Unfortunately, these 5 common mistakes often create pitfalls for investors.

  1. Creating an account and forgetting it.
    Many investors start off right and enroll in a retirement plan, but that only gets you in the game — it’s not how you win. In fact, leaving your saving strategy coasting on cruise control is the quickest way to be left behind. Your retirement contribution amount should directly correlate to a percentage of your salary to make sure you’re steadily saving more as you make more.
  2. Starting too late.
    A lot of people are going to start preparing for retirement — someday. However, starting early can have a huge impact on your retirement account value. For example, if you assume an 8% average return, a 25-year-old investor would need to invest $143 per month to have $500,000 at age 65. If he waited until age 35 to begin investing, he would need to invest $335 per month to reach that same $500,000 goal at age 65. The younger you start investing, the more the compounding can work in your favor.
  3. Allocating inappropriately.
    How far are you from retirement and what level of risk is appropriate for you? As you answer these questions, consider your income requirements and lifestyle expectations during retirement. Understanding your needs through the lens of your risk tolerance and time horizon will help determine an appropriate investment allocation. GuideStone® can help you determine an appropriate allocation. Visit our Retirement Planning and Guidance resources to use our Investment Recommendation Tool.

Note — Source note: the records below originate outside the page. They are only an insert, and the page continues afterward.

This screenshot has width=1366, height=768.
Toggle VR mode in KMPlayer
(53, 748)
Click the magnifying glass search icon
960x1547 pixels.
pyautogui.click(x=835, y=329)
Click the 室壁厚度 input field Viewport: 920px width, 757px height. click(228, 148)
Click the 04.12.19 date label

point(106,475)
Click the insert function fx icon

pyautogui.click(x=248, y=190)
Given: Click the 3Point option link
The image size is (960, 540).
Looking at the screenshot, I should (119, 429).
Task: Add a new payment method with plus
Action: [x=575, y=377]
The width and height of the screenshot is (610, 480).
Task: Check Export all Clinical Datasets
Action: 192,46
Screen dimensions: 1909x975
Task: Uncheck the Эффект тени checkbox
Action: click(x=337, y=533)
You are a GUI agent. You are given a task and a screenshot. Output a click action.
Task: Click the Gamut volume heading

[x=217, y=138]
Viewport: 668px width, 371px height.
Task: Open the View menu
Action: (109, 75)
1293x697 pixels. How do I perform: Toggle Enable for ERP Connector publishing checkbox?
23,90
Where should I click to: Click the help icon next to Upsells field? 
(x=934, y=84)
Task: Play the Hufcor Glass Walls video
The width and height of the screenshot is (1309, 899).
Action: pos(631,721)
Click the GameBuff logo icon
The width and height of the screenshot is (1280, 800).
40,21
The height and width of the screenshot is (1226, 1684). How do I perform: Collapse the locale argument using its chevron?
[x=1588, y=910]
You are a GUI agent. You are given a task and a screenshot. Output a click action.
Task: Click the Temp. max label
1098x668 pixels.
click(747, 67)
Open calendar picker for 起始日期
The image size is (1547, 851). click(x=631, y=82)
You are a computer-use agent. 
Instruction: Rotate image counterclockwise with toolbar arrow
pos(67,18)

  4. Taking a retirement account loan.
    When unexpected expenses occur, some investors take a loan from their retirement accounts to alleviate financial strain. But while retirement account loans may provide access to a limited portion of your funds, the uninvested loan money loses the opportunity for substantial growth.
  1. Guessing retirement income needs.
    For many, planning for retirement is taking a stab in the dark. They save money, but don’t know whether it’s enough or how much they’ll actually need to live in retirement. But saving doesn’t have to be such a guessing game. With tools like GuideStone’s Preparing for Retirement resources, you can estimate a retirement budget for expenses like food, transportation, housing, medical costs, utilities and taxes and make informed decisions today about your retirement years.

Since the average American spends more than 20 years in retirement, it’s important to make sure you’re doing all you can to provide adequate income during your later years. Avoiding these 5 pitfalls while proactively managing your retirement account can help you stay on track toward a comfortable retirement.